▶ **短い課題 1**
PSG対リールの試合を分析した抜粋について、次の問いに答えてください。
(a) リールの試合を通したポゼッションは何%でしたか。
(b) リールは4-4-2でハイプレスを仕掛ける際、どの選手を最前列に押し上げましたか。
(c) PSGの2失点目につながったCKは、誰のどのようなプレーで与えたものですか。

▶ **抜粋**

++++++++++

合計7点も入り、2-0、2-3、4-3と互いに逆転し合う、しかも勝敗を決したのは後半アディショナルタイム、GOATメッシの直接FK、という非常にエキサイティングな試合だった。

何故PSGはこれだけ苦戦し、最後には逆転できたのか。その理由を考察する。鍵となったのは、ヴェラッティ、キンペンベ、ガルティエ監督である。

両チームのスタメンは以下。

PSG  4-3-1-2
ドンナルンマ
ペンベレ、ラモス、キンペンベ、ヌーノ・メンデス
ヴィティーニャ、ヴェラッティ、ファビアン・ルイス
ネイマール
メッシ、エムバペ

リール  4-2-3-1
シュヴァリエ
ディアキテ、フォンテ、ジャロ、ウェア
アンドレ、アンドレ・ゴメス
バンバ、ゴメス、カベッラ
デイヴィッド

リールは攻守ともに積極的で走力溢れるプレーを示した。試合を通したポゼッションでは53%でPSGを上回っていた。しかし、この試合の見所は「リールのハイプレス vs PSGのプレス回避」だった。
リールは20番ゴメスを最前列に押し上げ、4-4-2でハイプレスを仕掛けてきた。特にPSGのGK、CB、SB、CMFへのハイプレスを長時間続け、高いインテンシティを見せた。これだけのプレスを受けると、どのようなチームでも多少落ち着きを失う。
そんな中、違いを見せたのはヴェラッティだった。個人技でプレス回避を何度も成功させる。PSGの1点目は、ヴェラッティが運ぶドリブルで1列目を突破し、2列目を引き付けたところでフリーになったネイマールへパスを出し、エムバペのスーパーゴールに繋がった。2点目もほぼ同じ。相手のプレスを1枚剥がし、フリーのネイマールへパスを出したことで、速攻を発動させた。
ファビアン・ルイスも同様に、何度か個人技でプレス回避していた。このようなプレーができると、MNMの爆発力が活きてくる。

これで2-0。この日は久しぶりに楽な試合になるかと思われた。
しかし、ここからPSGは崩れていく。

リールの1点目は仕方がなかった。ショートコーナーのバックパス時、PSGの上がるラインと入れ替わるようにリールの選手がゴール前に飛び込んできたため、対応できなかった。良いセットプレーの形を準備してきた相手を褒めるべきだろう。

2点目もCKから。ヴェラッティが相手のユニホームを引っ張り、PK献上。軽くしか引っ張っていなかったので、かなり厳しい判定だったが、軽率なプレーだった。全く挑発されているようには見えなかったし、VARがあるこの時代、非常に不用意だった。

そして3点目。ヴェラッティが中盤で囲まれボールを失い、最終ライン裏へのロングボールに抜け出され、逆転された。プレス回避で貢献していたヴェラッティだったが、捕まってしまうこともあり、諸刃の剣だった。

忘れてはならないのが、これら2失点に絡んだもう1人のキーパーソン、キンペンベ。
2失点目のCKは、彼の謎のバックヘッドで与えていた。クリアできたように見えたし、CKにならず背後の相手選手に拾われていてもおかしくなかった、意味不明かつ危険なプレーだった。前半にもドンナルンマへのヘディングパスを相手に奪われ、大ピンチを招いていた。

++++++++++

▶ **短い課題 2**
「This screenshot has」を含む行から「point(1301,128)」を含む行までのレコードだけを、列名をinstructionとpointとする2列のCSVとして表してください。1件の依頼につき1行とし、依頼文とその答えをそれぞれ引用符で囲んだ1つのフィールドに入れ、改行は空白に置き換え、画像は含めないでください。

▶ **提供資料**
++++++++++

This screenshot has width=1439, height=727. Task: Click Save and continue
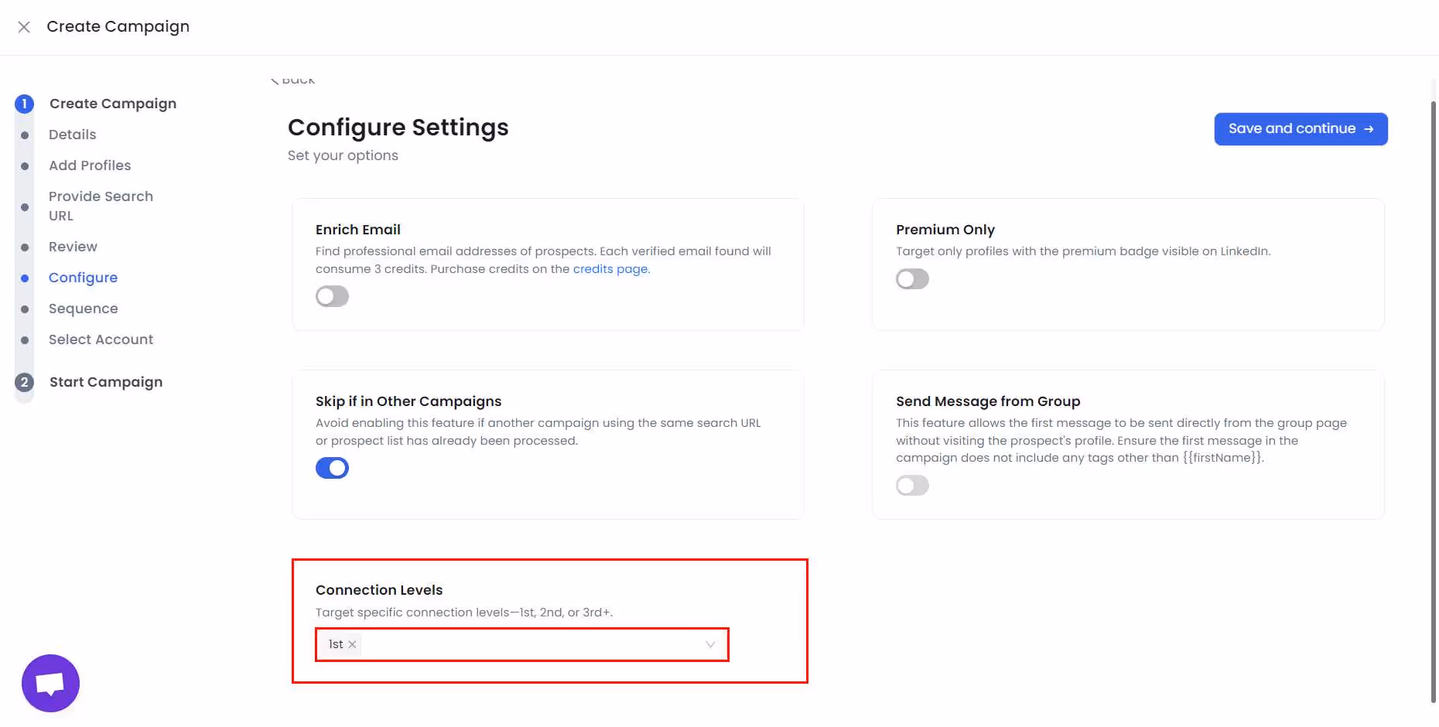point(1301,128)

++++++++++

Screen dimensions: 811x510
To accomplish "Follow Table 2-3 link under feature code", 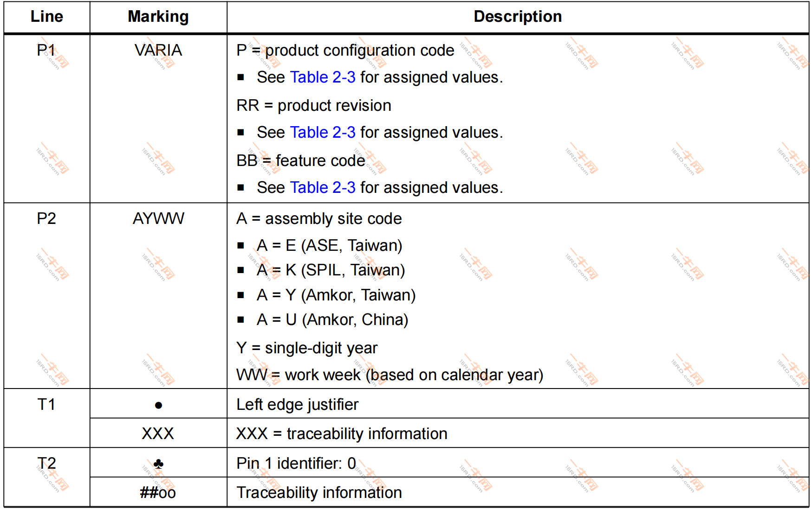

++++++++++

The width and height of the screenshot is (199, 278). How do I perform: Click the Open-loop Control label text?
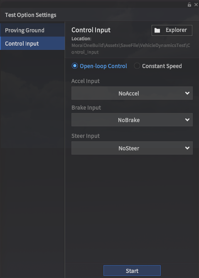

++++++++++

▶ **完全な解答 1**
(a) リールのポゼッションは53%でした。
(b) リールは20番ゴメスを最前列に押し上げました。
(c) そのCKは、キンペンベのバックヘッドで与えたものです。

▶ **完全な解答 2**
instruction,point
"This screenshot has width=1439, height=727. Task: Click Save and continue","point(1301,128)"